Delio Tessa (1886-1939) - che in vita pubblicò nel 1932, e con straordinario insuccesso, quel capolavoro in versi dell'espressionismo europeo intitolato L`è elì dì di mort, alegher! - scrisse le sue prose destinate ai giornali (soprattutto «L'Ambrosiano», a cui collaborò negli stessi anni anche Carlo Emilio Gadda, e «Il Corriere del Ticino», oltre la Radio della Svizzera italiana) tra il 1934 e il 1939, prose che adesso ritroviamo riunite - dopo l'edizione del 1988, curata da Dante Isella per Einaudi (Ore di città) e a seguire, nel 1990 presso Casagrande, per le cure di Giuseppe Anceschi, di Critiche contro vento, centrato sulle pagine "ticinesi"di carattere più specificatamente informativo e appunto giornalistico, legate magari a un evento, a una mostra, all'uscita di un libro o di un film, a una intervista - in un unico volume, a cura di Paolo Mauri, dal titolo La bella Milano (Quodlibet, pp. 413, € 16,00). Manca da questo corpus soltanto «Brutte fotografie di un bel mondo», dove l'autore commenta una serie di vecchie immagini della propria vita di bambino e di adolescente quasi a voler chiudere il cerchio tra lettera e testamento («Sono vissuto troppo», comincia, «Me ne accorgo contemplando queste fotografie. Mi sono care, le amo, ed è un gran brutto segno. Non riesco a distaccarmi dai morti, non so vivere più»).
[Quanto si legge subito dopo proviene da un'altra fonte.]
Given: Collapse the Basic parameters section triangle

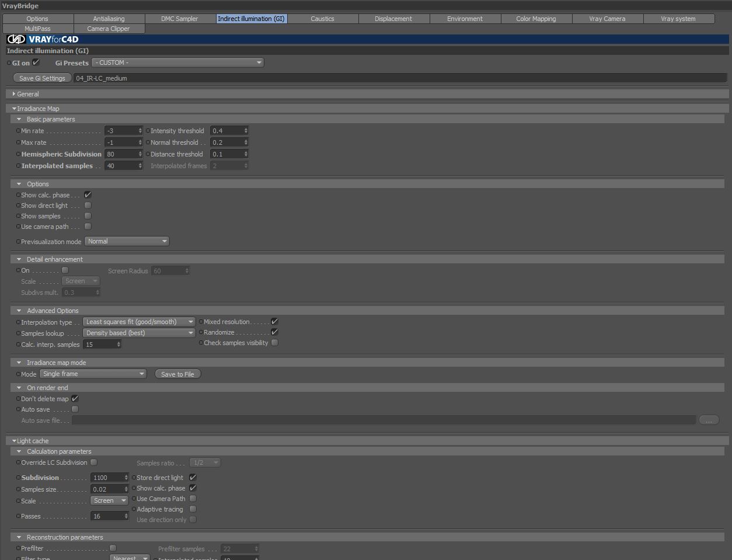Looking at the screenshot, I should click(x=19, y=119).
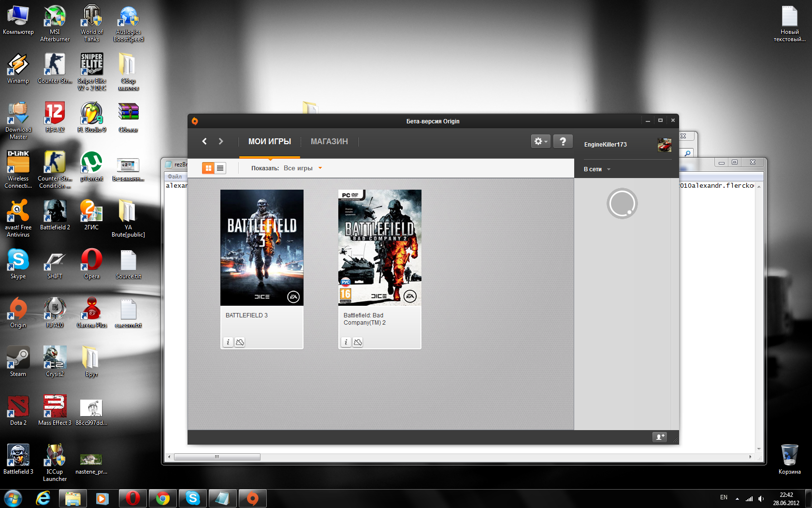
Task: Open the Origin help question mark button
Action: point(563,141)
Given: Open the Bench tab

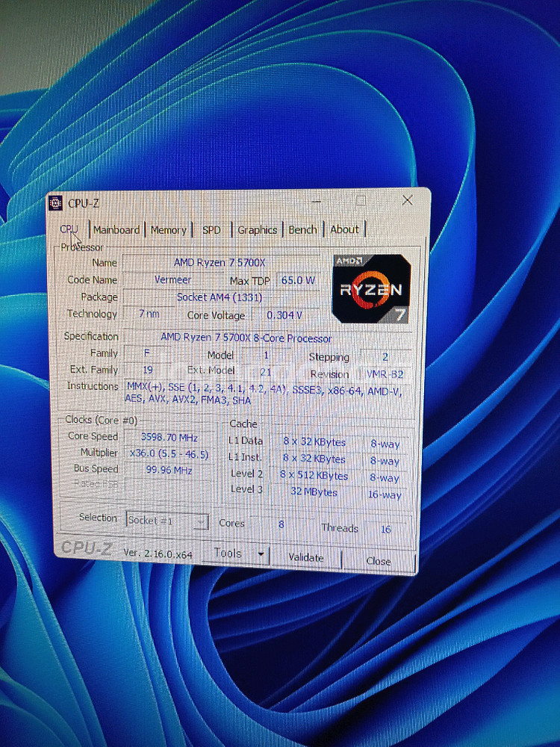Looking at the screenshot, I should (302, 230).
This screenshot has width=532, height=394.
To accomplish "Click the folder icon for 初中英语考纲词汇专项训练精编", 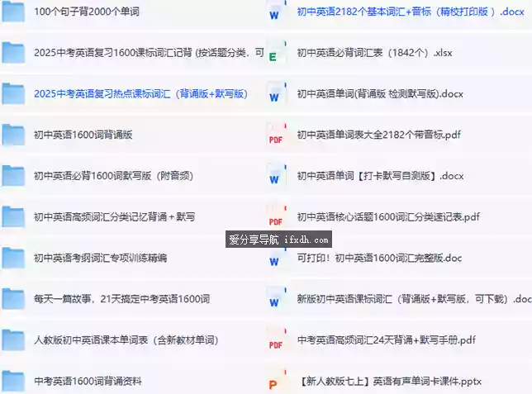I will click(x=13, y=258).
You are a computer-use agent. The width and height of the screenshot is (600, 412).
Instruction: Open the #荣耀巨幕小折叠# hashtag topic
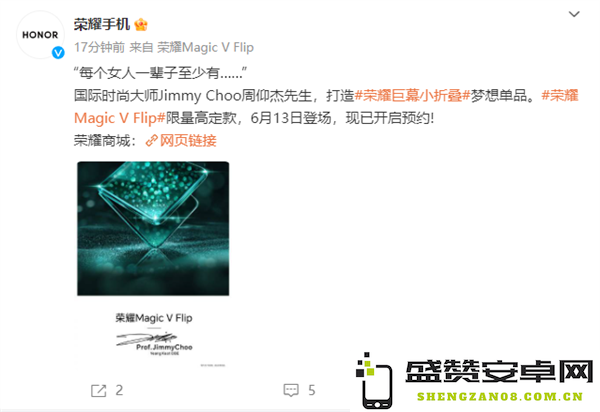click(x=412, y=95)
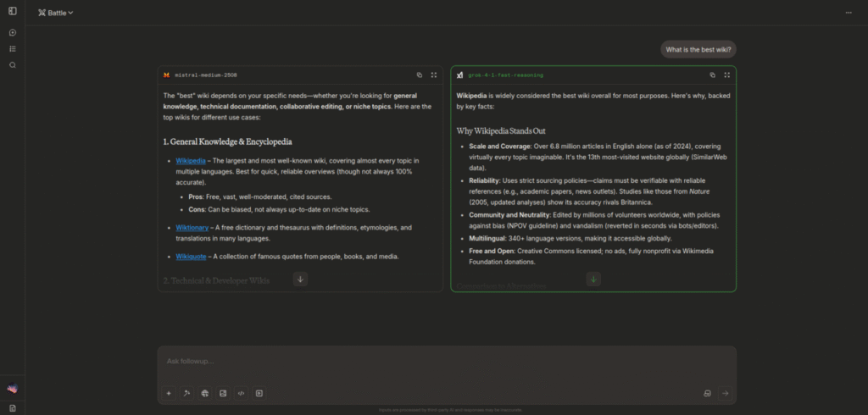The width and height of the screenshot is (868, 415).
Task: Click the Ask followup input field
Action: (446, 362)
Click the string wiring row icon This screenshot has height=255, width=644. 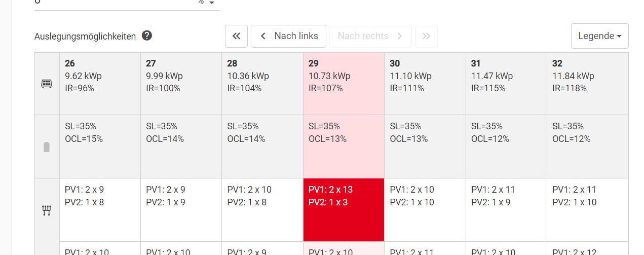click(x=47, y=210)
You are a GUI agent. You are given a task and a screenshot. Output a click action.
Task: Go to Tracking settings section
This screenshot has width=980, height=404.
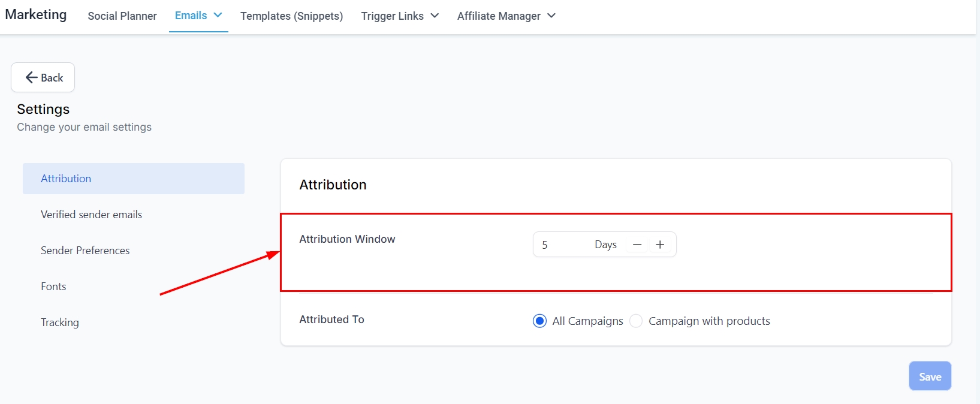[60, 322]
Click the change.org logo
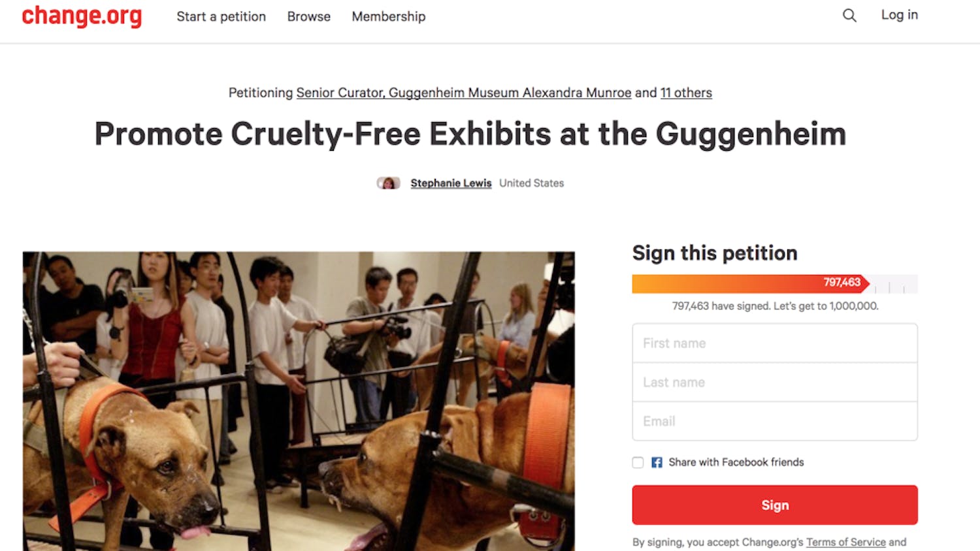 click(x=82, y=16)
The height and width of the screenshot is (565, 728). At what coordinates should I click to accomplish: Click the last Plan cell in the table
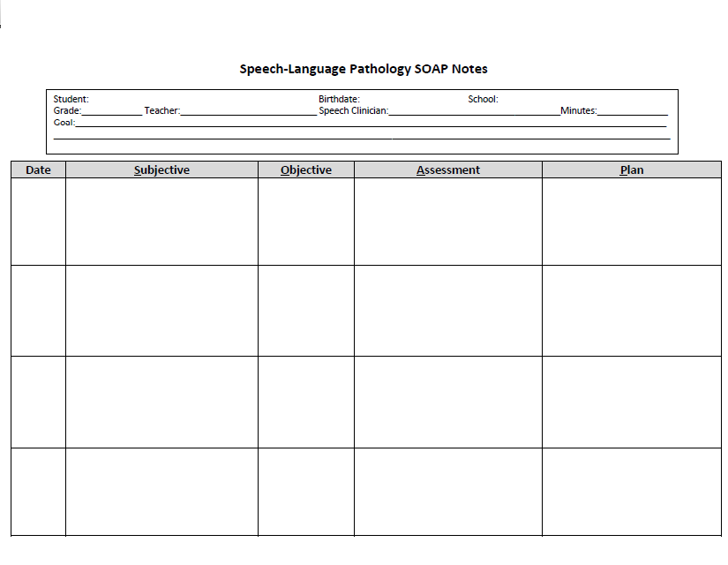tap(632, 493)
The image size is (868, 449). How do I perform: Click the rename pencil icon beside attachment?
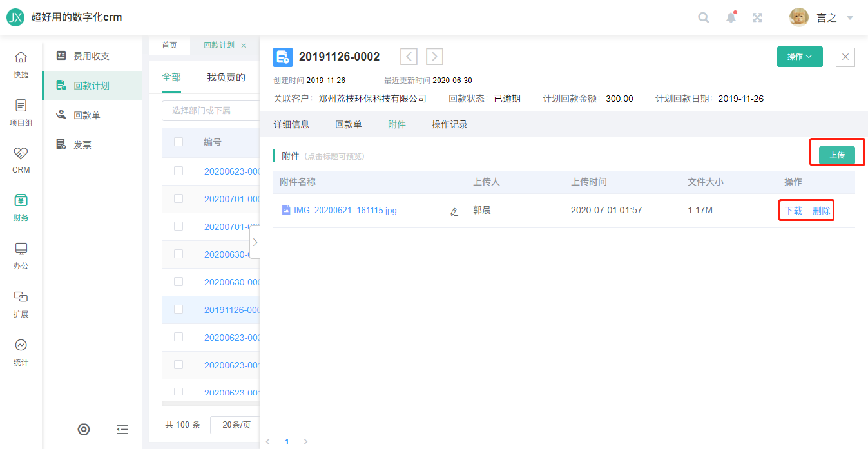pyautogui.click(x=454, y=211)
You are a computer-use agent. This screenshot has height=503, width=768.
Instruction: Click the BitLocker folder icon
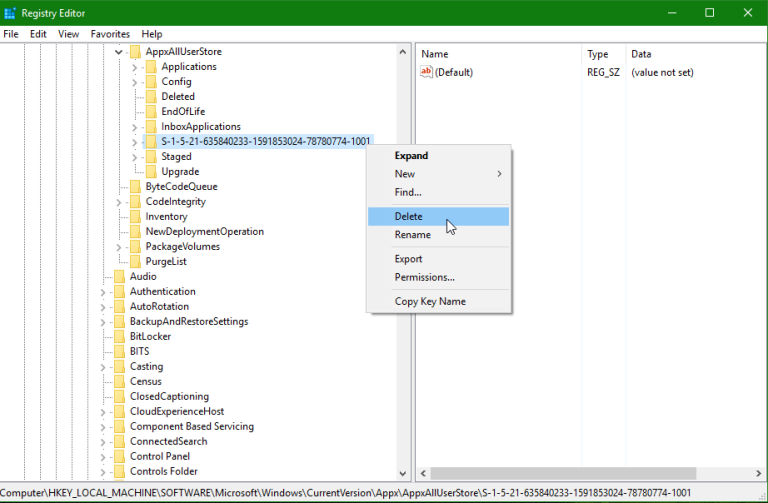[x=119, y=337]
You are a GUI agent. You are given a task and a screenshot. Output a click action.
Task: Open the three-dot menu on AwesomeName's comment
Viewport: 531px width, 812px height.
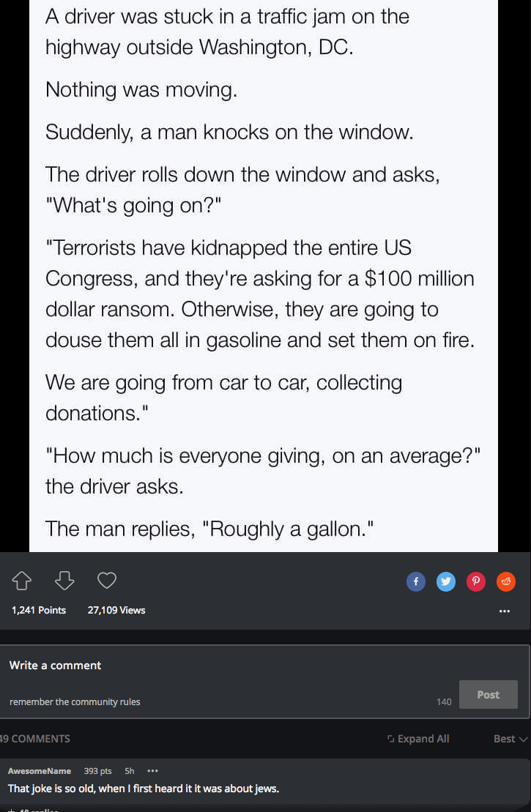[x=152, y=771]
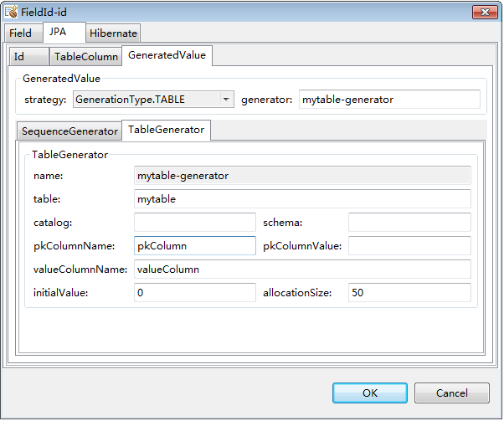This screenshot has height=421, width=504.
Task: Click the generator text field
Action: tap(389, 100)

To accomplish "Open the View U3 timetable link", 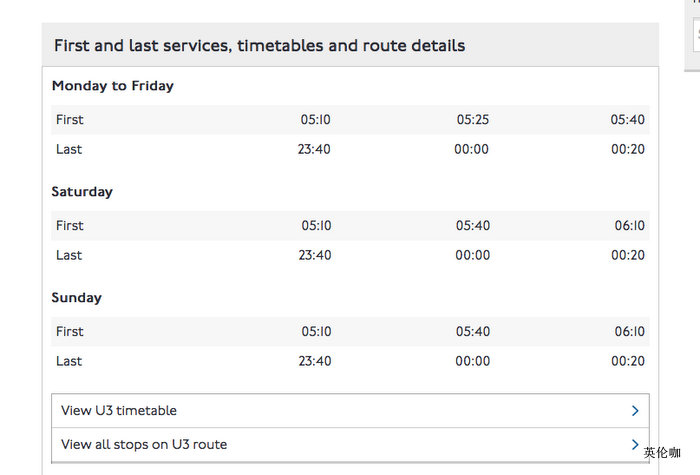I will click(119, 411).
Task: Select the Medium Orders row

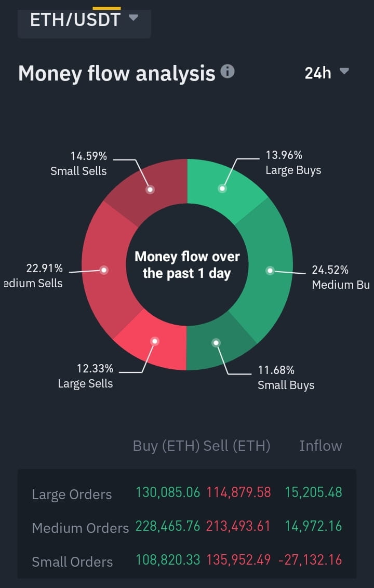Action: (81, 528)
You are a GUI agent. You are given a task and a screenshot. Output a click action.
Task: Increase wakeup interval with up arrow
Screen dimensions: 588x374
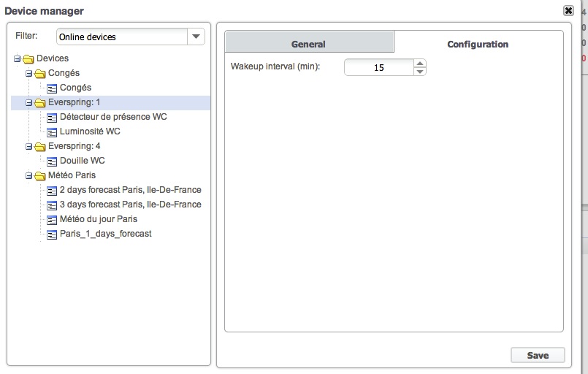pyautogui.click(x=419, y=64)
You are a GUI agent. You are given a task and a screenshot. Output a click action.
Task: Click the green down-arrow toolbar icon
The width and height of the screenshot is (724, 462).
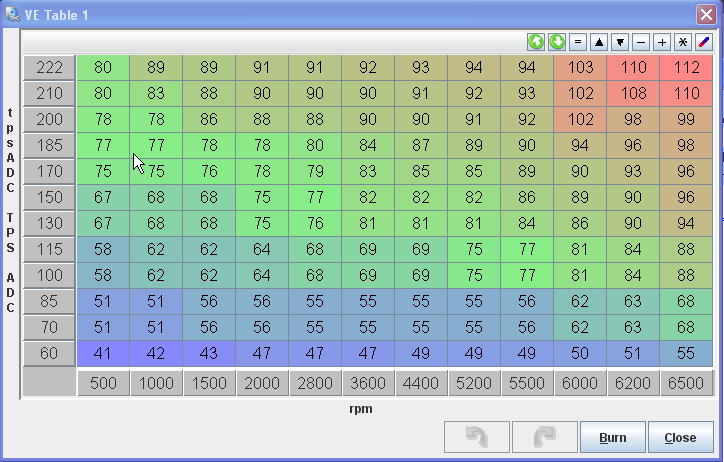point(557,42)
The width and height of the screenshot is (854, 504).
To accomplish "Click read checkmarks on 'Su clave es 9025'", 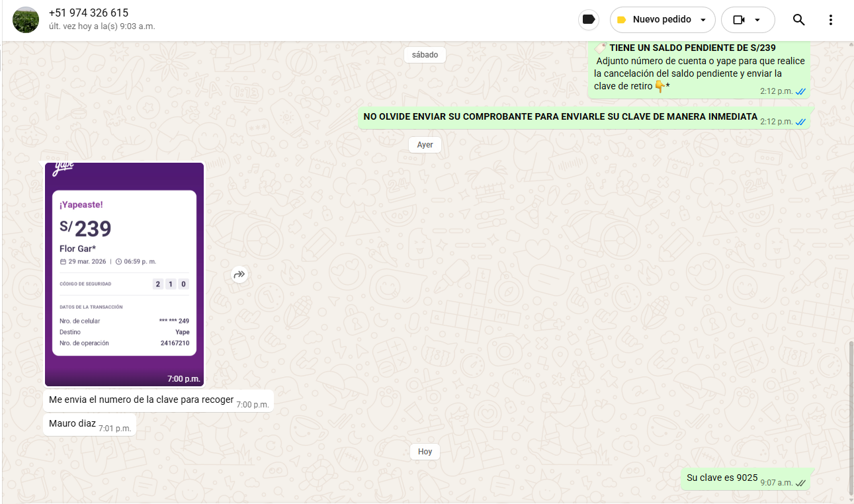I will tap(800, 483).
Pure, se il tempo è immenso, lo spazio invece si misura in un groviglio di strade e viuzze attraversate da qualche viale che fugge verso le nuove periferie. Tutto si concentra insomma quasi in un fazzoletto di terra attorno alla parrocchia di Sant'Alessandro, nei luoghi dove Tessa era nato e vissuto (via Fieno, via Olmetto, piazza Vetra, Porta Ticinese, Porta Romana; solo di rado egli si spinge verso la campagna, a Rogoredo, all'Idroscalo, alla Copmasina, e- qui prova a ricostruire la planimetria di una villa settecentesca ormai scomparsa e di cui resta in piedi solo l'ingresso, e la vita beata del «giovin signore» che l'aveva abitata; più spesso ovviamente a Musocco, la città delle ombre). Ma a Tessa quello spazio basta e anzi gli pare anch'esso immenso quanto il tempo che lo precipita indietro, lontano dal Piccone Risanatore e dal Piano Regolatore che sono rispettivamente il «boia» e la «sentenza di morte». A Tessa repelle l'artificio, l'ornamento, questo ricordandogli la cura che si ha per le salme, l'irrigidimento, l'imminente processo di decomposizione. Si dice convinto che la neve ami le cattedrali, i vecchi palazzi e le casupole piuttosto che lo stile Novecento. Ma nulla al pari di queste prose, e proprio grazie a un simile lacerante attrito, sa offrire al lettore l'attimo esatto dell'irrompere del moderno nella vita materiale e psichica degli uomini.